Only those lines in the data below from the line containing "Open the Olivia Miller name entry" through the line containing "1600x1147 pixels. Task: Click", both included, should be restated word for word.
-- Data supplied follows --
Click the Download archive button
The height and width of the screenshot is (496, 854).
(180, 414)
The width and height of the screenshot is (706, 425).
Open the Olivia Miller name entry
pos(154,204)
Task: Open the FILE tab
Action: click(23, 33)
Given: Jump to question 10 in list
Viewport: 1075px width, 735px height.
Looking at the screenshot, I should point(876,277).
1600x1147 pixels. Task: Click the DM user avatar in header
-- Data supplied concluded --
-- Data supplied follows --
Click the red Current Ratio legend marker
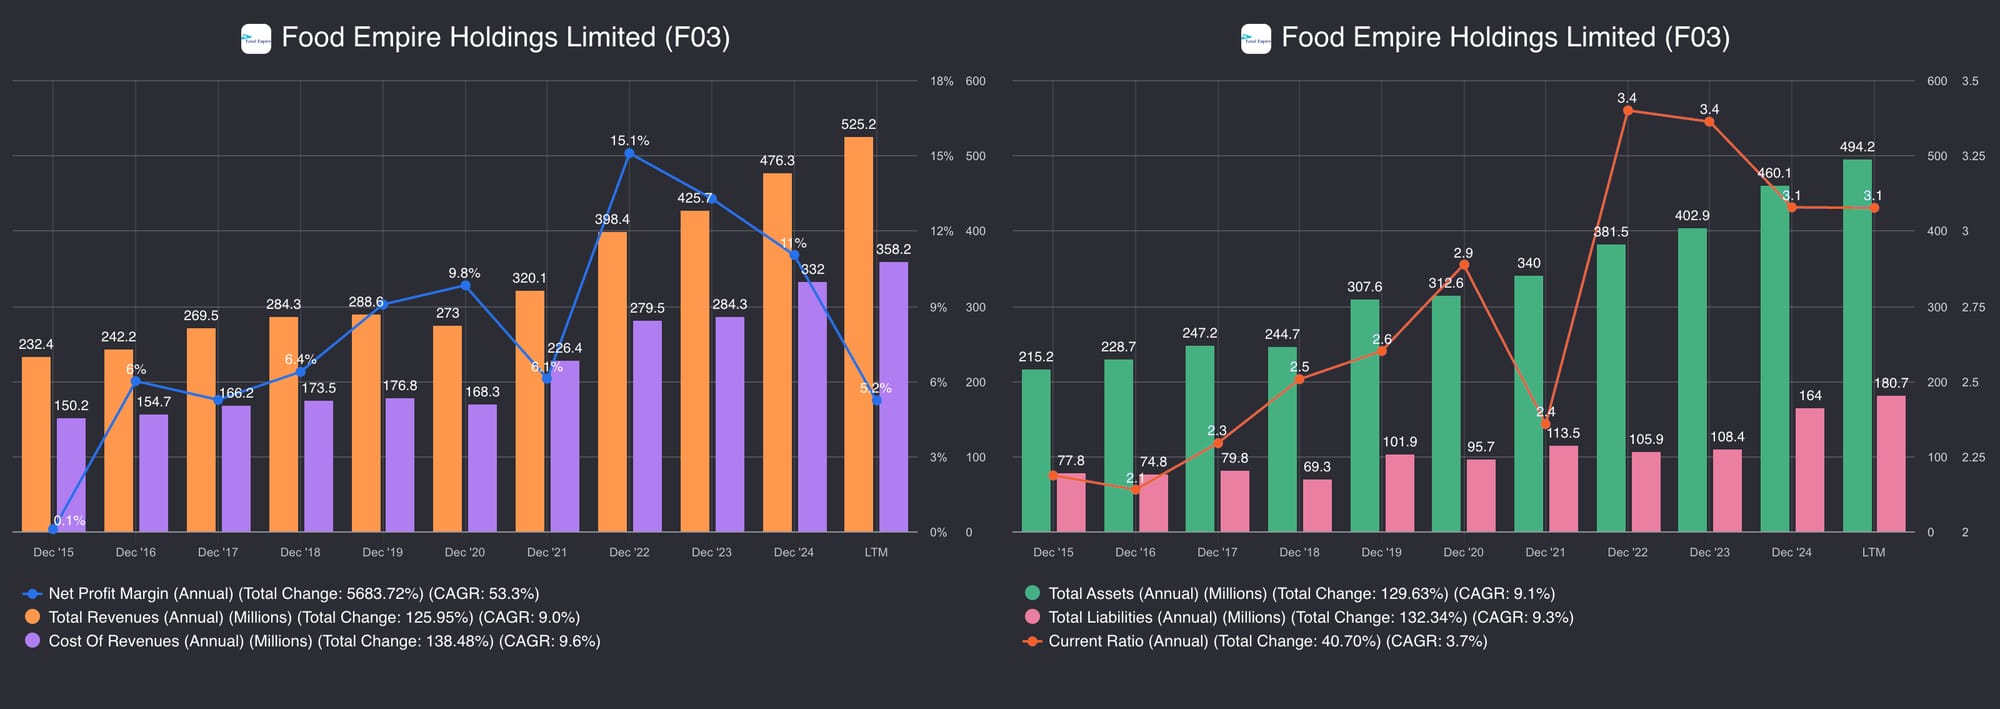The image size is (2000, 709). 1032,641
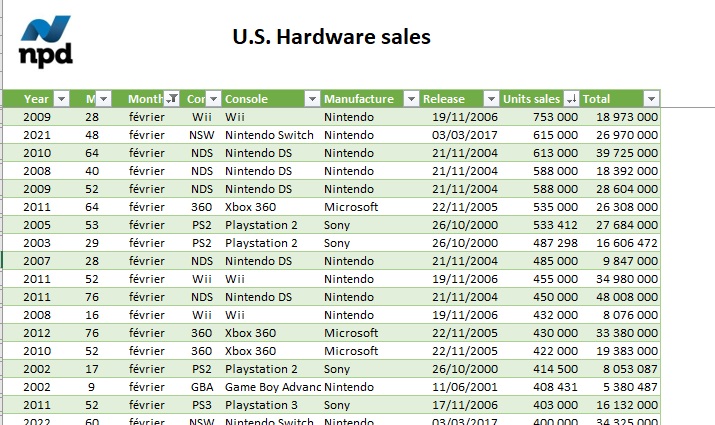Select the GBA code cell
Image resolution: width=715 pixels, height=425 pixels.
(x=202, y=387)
-- Data supplied concluded --
Finished task:
Open the Olivia Miller name entry
pos(154,204)
Task: Open the FILE tab
Action: click(23, 33)
Given: Jump to question 10 in list
Viewport: 1075px width, 735px height.
Looking at the screenshot, I should point(876,277).
1600x1147 pixels. Task: Click the DM user avatar in header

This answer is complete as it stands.